TASK DATA ▸
%%

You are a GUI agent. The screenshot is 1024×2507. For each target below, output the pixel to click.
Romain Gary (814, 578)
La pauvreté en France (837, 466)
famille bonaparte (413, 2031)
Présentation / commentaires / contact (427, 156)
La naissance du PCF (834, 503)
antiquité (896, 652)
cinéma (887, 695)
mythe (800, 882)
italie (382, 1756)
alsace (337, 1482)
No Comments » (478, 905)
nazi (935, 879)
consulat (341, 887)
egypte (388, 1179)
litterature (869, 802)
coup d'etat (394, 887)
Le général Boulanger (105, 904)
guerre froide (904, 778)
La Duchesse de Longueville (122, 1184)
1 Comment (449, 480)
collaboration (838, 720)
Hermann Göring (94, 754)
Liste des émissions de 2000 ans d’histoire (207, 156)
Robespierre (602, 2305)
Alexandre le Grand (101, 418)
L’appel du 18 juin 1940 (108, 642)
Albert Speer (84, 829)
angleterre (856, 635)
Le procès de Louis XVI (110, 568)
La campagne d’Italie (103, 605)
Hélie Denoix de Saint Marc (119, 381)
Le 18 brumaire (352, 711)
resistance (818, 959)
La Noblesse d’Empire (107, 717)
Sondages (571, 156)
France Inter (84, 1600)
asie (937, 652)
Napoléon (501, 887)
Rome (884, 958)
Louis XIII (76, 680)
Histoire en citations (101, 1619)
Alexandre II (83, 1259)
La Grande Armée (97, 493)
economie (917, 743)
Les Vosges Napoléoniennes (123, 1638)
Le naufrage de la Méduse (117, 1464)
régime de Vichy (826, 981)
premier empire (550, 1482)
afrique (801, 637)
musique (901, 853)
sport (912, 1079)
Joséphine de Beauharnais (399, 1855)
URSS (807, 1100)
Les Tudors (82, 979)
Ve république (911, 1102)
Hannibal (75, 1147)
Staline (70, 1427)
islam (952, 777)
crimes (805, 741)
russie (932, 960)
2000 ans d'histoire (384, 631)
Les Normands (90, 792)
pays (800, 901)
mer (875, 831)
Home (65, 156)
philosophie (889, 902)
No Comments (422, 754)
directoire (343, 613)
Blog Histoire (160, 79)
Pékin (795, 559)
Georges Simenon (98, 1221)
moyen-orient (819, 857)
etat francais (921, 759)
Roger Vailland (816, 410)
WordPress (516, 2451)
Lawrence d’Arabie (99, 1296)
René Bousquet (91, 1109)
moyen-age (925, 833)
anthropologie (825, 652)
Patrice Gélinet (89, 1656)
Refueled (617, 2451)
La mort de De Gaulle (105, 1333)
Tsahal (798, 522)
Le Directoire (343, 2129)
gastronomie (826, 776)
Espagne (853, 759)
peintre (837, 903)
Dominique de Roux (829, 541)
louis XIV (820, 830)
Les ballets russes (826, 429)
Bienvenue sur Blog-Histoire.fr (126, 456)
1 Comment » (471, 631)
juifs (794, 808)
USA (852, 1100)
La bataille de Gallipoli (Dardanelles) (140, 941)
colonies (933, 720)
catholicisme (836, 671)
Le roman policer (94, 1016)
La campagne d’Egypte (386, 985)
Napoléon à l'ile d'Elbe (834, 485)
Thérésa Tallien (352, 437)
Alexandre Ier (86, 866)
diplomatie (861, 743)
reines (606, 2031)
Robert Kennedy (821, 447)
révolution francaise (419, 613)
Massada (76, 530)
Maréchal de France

%%

TRY IT ▸ Copy out the full material exactly as it appears.

YOUR RESPONSE ▸
You are a GUI agent. The screenshot is 1024×2507. For each target below, output the pixel to click.
Romain Gary (814, 578)
La pauvreté en France (837, 466)
famille bonaparte (413, 2031)
Présentation / commentaires / contact (427, 156)
La naissance du PCF (834, 503)
antiquité (896, 652)
cinéma (887, 695)
mythe (800, 882)
italie (382, 1756)
alsace (337, 1482)
No Comments » (478, 905)
nazi (935, 879)
consulat (341, 887)
egypte (388, 1179)
litterature (869, 802)
coup d'etat (394, 887)
Le général Boulanger (105, 904)
guerre froide (904, 778)
La Duchesse de Longueville (122, 1184)
1 Comment (449, 480)
collaboration (838, 720)
Hermann Göring (94, 754)
Liste des émissions de 2000 ans d’histoire (207, 156)
Robespierre (602, 2305)
Alexandre le Grand (101, 418)
L’appel du 18 juin 1940 (108, 642)
Albert Speer (84, 829)
angleterre (856, 635)
Le procès de Louis XVI (110, 568)
La campagne d’Italie (103, 605)
Hélie Denoix de Saint Marc (119, 381)
Le 18 brumaire (352, 711)
resistance (818, 959)
La Noblesse d’Empire (107, 717)
Sondages (571, 156)
France Inter (84, 1600)
asie (937, 652)
Napoléon (501, 887)
Rome (884, 958)
Louis XIII (76, 680)
Histoire en citations (101, 1619)
Alexandre II (83, 1259)
La Grande Armée (97, 493)
economie (917, 743)
Les Vosges Napoléoniennes (123, 1638)
Le naufrage de la Méduse (117, 1464)
régime de Vichy (826, 981)
premier empire (550, 1482)
afrique (801, 637)
musique (901, 853)
sport (912, 1079)
Joséphine de Beauharnais (399, 1855)
URSS (807, 1100)
Les Tudors (82, 979)
Ve république (911, 1102)
Hannibal (75, 1147)
Staline (70, 1427)
islam (952, 777)
crimes (805, 741)
russie (932, 960)
2000 ans d'histoire (384, 631)
Les Normands (90, 792)
pays (800, 901)
mer (875, 831)
Home (65, 156)
philosophie (889, 902)
No Comments (422, 754)
directoire (343, 613)
Blog Histoire (160, 79)
Pékin (795, 559)
Georges Simenon (98, 1221)
moyen-orient (819, 857)
etat francais (921, 759)
Roger Vailland (816, 410)
WordPress (516, 2451)
Lawrence d’Arabie (99, 1296)
René Bousquet (91, 1109)
moyen-age (925, 833)
anthropologie (825, 652)
Patrice Gélinet (89, 1656)
Refueled (617, 2451)
La mort de De Gaulle (105, 1333)
Tsahal (798, 522)
Le Directoire (343, 2129)
gastronomie (826, 776)
Espagne (853, 759)
peintre (837, 903)
Dominique de Roux (829, 541)
louis XIV (820, 830)
Les ballets russes (826, 429)
Bienvenue sur Blog-Histoire.fr (126, 456)
1 Comment » (471, 631)
juifs (794, 808)
USA (852, 1100)
La bataille de Gallipoli (Dardanelles) (140, 941)
colonies (933, 720)
catholicisme (836, 671)
Le roman policer (94, 1016)
La campagne d’Egypte (386, 985)
Napoléon à l'ile d'Elbe (834, 485)
Thérésa Tallien (352, 437)
Alexandre Ier (86, 866)
diplomatie (861, 743)
reines (606, 2031)
Robert Kennedy (821, 447)
révolution francaise (419, 613)
Massada (76, 530)
Maréchal de France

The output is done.